§ Text provided
- Opening Delimiter -

The Colonial Ceramics web pages were among the first components of the Diagnostic Artifacts in Maryland web site to be developed. They were created through a team effort and could not have been accomplished without the contributions and support of everyone involved. Funding was generously provided by the National Center for Preservation Technology and Training, part of the National Park Service, which enabled us to hire a project researcher, project consultant, and a graphics designer.
Developing and reviewing the web pages was undertaken by a committee that included archaeologists from the Maryland Historical Trust, the project researcher, and the project consultant. Katherine Dinnel and Edward Chaney of the Maryland Archaeological Conservation Lab served as the Co-Project Managers, and wrote, edited, reviewed, and coordinated the project. Sarah Emmert, the Project Researcher, compiled information on the various colonial wares, photographed all the artifacts, constructed the web page, created the digital maps, and basically made sure the project was success. Maureen Kavanagh and Dennis Curry of the Maryland Historical Trust worked extensively with us to develop the web pages. They provided editorial review and input throughout the process. Special thanks to both of them for coming up with solutions to .html problems when panicked requests were made.

- Closing Delimiter -

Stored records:

- Opening Delimiter -

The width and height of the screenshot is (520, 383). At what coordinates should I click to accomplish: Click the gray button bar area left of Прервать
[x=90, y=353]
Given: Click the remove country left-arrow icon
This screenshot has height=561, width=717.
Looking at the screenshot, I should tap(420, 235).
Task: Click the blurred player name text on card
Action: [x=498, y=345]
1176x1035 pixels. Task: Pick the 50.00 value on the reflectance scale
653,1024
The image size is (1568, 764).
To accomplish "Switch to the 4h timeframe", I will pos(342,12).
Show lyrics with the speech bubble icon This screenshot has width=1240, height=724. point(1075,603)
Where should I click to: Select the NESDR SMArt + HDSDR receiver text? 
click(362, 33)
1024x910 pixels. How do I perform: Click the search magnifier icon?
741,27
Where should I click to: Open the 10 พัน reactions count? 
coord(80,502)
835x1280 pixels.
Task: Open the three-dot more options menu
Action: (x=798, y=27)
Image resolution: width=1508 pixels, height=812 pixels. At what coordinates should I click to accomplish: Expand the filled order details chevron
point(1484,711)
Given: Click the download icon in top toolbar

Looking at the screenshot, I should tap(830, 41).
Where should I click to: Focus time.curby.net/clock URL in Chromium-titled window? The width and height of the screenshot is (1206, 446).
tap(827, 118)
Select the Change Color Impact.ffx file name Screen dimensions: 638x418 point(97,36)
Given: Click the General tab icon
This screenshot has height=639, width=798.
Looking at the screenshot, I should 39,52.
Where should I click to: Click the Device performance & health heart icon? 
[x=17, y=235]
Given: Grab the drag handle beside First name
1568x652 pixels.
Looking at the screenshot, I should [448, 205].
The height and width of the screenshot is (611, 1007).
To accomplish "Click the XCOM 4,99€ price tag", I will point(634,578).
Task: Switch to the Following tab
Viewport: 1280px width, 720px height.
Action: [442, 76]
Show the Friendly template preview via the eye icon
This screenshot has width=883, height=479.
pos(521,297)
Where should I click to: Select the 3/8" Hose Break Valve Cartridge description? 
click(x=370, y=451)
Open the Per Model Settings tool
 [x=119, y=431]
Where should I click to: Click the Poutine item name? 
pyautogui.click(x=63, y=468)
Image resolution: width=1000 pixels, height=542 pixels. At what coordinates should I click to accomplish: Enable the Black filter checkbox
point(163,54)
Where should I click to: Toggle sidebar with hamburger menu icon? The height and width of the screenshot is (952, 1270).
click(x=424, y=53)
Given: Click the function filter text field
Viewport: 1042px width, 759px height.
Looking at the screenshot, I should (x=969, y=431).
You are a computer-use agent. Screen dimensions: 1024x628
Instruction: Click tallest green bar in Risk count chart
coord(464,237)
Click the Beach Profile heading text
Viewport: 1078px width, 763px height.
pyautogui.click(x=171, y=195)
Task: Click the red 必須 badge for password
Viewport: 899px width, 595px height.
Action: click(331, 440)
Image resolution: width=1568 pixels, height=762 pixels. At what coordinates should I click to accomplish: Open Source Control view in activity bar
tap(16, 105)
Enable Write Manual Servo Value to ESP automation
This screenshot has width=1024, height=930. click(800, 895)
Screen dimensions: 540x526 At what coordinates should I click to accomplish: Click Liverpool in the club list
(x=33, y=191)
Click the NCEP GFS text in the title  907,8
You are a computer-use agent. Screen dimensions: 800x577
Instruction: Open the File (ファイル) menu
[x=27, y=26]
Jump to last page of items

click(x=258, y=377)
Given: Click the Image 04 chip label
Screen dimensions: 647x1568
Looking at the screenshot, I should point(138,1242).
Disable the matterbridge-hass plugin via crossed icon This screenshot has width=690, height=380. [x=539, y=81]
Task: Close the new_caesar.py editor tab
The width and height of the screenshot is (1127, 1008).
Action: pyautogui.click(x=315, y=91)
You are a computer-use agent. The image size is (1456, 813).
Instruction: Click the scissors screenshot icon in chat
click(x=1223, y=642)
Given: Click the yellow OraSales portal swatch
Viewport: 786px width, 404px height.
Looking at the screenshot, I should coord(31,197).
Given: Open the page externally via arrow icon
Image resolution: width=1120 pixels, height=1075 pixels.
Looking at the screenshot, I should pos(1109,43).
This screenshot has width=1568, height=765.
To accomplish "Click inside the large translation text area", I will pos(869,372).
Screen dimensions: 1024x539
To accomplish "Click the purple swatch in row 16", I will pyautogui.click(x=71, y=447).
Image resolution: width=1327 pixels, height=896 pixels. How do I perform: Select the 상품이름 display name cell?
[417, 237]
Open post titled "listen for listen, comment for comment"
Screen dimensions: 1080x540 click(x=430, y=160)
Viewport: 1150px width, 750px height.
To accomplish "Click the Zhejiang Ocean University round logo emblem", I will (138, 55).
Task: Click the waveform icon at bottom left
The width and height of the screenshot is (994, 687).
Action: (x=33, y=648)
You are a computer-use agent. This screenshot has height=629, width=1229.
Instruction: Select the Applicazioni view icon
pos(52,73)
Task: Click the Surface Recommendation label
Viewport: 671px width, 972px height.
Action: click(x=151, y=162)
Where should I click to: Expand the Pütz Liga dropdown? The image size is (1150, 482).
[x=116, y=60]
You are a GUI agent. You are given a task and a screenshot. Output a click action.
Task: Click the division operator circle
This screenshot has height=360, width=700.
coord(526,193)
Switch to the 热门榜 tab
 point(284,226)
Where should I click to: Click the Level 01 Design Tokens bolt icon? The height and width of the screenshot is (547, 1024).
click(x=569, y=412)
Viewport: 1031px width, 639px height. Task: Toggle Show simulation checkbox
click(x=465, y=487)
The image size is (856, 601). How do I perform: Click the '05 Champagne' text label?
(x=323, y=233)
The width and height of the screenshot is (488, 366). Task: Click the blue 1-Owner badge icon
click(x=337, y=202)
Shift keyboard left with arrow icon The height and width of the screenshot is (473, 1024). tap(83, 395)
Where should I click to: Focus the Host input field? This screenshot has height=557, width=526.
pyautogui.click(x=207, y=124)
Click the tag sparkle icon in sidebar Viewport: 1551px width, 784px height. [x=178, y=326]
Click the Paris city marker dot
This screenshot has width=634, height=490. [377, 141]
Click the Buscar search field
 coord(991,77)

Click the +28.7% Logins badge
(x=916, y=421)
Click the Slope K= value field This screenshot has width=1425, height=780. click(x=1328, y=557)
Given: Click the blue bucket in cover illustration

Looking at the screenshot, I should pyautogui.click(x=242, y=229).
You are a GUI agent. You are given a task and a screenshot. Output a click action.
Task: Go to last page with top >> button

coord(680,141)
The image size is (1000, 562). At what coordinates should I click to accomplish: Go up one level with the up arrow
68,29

- Closing Delimiter -

§ Activity 1
Answer these about the Colonial Ceramics acknowledgments:
(a) Which organization provided the funding?
(b) Who served as the Co-Project Managers?
(c) Who was the Project Researcher?
§ Activity 2
Please repeat everything in the Colonial Ceramics acknowledgments from "The Colonial Ceramics" down to "a graphics designer.", word for word.
§ Activity 3
Carry on the Colonial Ceramics acknowledgments from the point where that text stops.
None of the items above is needed.

§ Task output 1
(a) The National Center for Preservation Technology and Training, part of the National Park Service
(b) Katherine Dinnel and Edward Chaney of the Maryland Archaeological Conservation Lab
(c) Sarah Emmert

§ Task output 2
The Colonial Ceramics web pages were among the first components of the Diagnostic Artifacts in Maryland web site to be developed. They were created through a team effort and could not have been accomplished without the contributions and support of everyone involved. Funding was generously provided by the National Center for Preservation Technology and Training, part of the National Park Service, which enabled us to hire a project researcher, project consultant, and a graphics designer.

§ Task output 3
In addition to the committee members, we would like to thank Julia King, Director of the MAC Lab, who supported the project and helped write and edit the text; Jon Dean, JPPM Exhibits Services Graphic Designer, who helped develop the original page design; and Sharon Raftery, MAC Lab Administrative Assistant, who developed the current design.
We asked several regional archaeologists for a peer review of a beta version of these web pages before we posted the final product. Thanks go to the following for their input and encouragement: Charles Fithian, Silas Hurry, George Miller, William Pittman, and Beverly Straub. Of course, any inaccuracies or problems observed on these web pages are the responsibility of the web site creators and do not reflect upon the reviewers. We greatly appreciate their suggestions.
A great big thanks to Dr. Meta Janowitz, AECOM Senior Material Specialist, Burlington, New Jersey, for her assistance with the preparation of the essay on Rhenish Stoneware.
Finally, we want to give special thanks to the National Center for Preservation Technology and Training for providing the funding that allowed us to develop the Diagnostic Artifacts in Maryland web site and to produce the Prehistoric Ceramics web pages. Thanks especially to Mary Carroll of NCPTT, who recognized the importance of this project and helped us along the way.